## Task
Produce the full set of records below once more, exactly as they stand.

## Entries shown
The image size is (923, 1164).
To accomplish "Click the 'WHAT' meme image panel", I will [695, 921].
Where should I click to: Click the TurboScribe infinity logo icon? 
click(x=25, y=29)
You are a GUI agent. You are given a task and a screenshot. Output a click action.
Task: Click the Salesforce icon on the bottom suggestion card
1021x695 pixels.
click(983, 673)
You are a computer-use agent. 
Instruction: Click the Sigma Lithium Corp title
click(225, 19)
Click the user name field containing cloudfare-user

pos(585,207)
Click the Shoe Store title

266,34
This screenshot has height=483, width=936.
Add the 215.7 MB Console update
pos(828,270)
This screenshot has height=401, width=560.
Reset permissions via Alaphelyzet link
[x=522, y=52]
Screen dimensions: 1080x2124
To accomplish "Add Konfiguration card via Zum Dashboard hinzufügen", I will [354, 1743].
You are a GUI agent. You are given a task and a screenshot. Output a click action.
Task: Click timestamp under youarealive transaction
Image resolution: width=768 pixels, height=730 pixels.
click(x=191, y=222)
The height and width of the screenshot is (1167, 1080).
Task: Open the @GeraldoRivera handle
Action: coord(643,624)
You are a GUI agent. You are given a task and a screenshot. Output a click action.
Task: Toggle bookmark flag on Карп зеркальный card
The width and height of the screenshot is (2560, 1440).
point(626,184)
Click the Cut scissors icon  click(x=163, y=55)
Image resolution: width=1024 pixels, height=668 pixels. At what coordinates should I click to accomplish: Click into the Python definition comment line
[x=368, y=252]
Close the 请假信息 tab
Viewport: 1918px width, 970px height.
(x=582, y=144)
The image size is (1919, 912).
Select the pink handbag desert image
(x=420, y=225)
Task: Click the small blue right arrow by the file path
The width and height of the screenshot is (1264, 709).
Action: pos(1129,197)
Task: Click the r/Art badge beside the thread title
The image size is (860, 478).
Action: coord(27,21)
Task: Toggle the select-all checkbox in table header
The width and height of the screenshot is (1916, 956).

## Written response
The image size is (923, 1164).
To accomplish "Click the 'WHAT' meme image panel", I will [695, 921].
Where should I click to: Click the TurboScribe infinity logo icon? 
click(x=25, y=29)
You are a GUI agent. You are given a task and a screenshot. Output a click action.
Task: Click the Salesforce icon on the bottom suggestion card
1021x695 pixels.
click(983, 673)
You are a computer-use agent. 
Instruction: Click the Sigma Lithium Corp title
click(225, 19)
Click the user name field containing cloudfare-user

pos(585,207)
Click the Shoe Store title

266,34
This screenshot has height=483, width=936.
Add the 215.7 MB Console update
pos(828,270)
This screenshot has height=401, width=560.
Reset permissions via Alaphelyzet link
[x=522, y=52]
Screen dimensions: 1080x2124
To accomplish "Add Konfiguration card via Zum Dashboard hinzufügen", I will [354, 1743].
You are a GUI agent. You are given a task and a screenshot. Output a click action.
Task: Click timestamp under youarealive transaction
Image resolution: width=768 pixels, height=730 pixels.
click(x=191, y=222)
The height and width of the screenshot is (1167, 1080).
Task: Open the @GeraldoRivera handle
Action: coord(643,624)
You are a GUI agent. You are given a task and a screenshot. Output a click action.
Task: Toggle bookmark flag on Карп зеркальный card
The width and height of the screenshot is (2560, 1440).
point(626,184)
Click the Cut scissors icon  click(x=163, y=55)
Image resolution: width=1024 pixels, height=668 pixels. At what coordinates should I click to accomplish: Click into the Python definition comment line
[x=368, y=252]
Close the 请假信息 tab
Viewport: 1918px width, 970px height.
(x=582, y=144)
The image size is (1919, 912).
Select the pink handbag desert image
(x=420, y=225)
Task: Click the small blue right arrow by the file path
The width and height of the screenshot is (1264, 709).
Action: pos(1129,197)
Task: Click the r/Art badge beside the thread title
The image size is (860, 478).
Action: coord(27,21)
Task: Toggle the select-all checkbox in table header
The width and height of the screenshot is (1916, 956).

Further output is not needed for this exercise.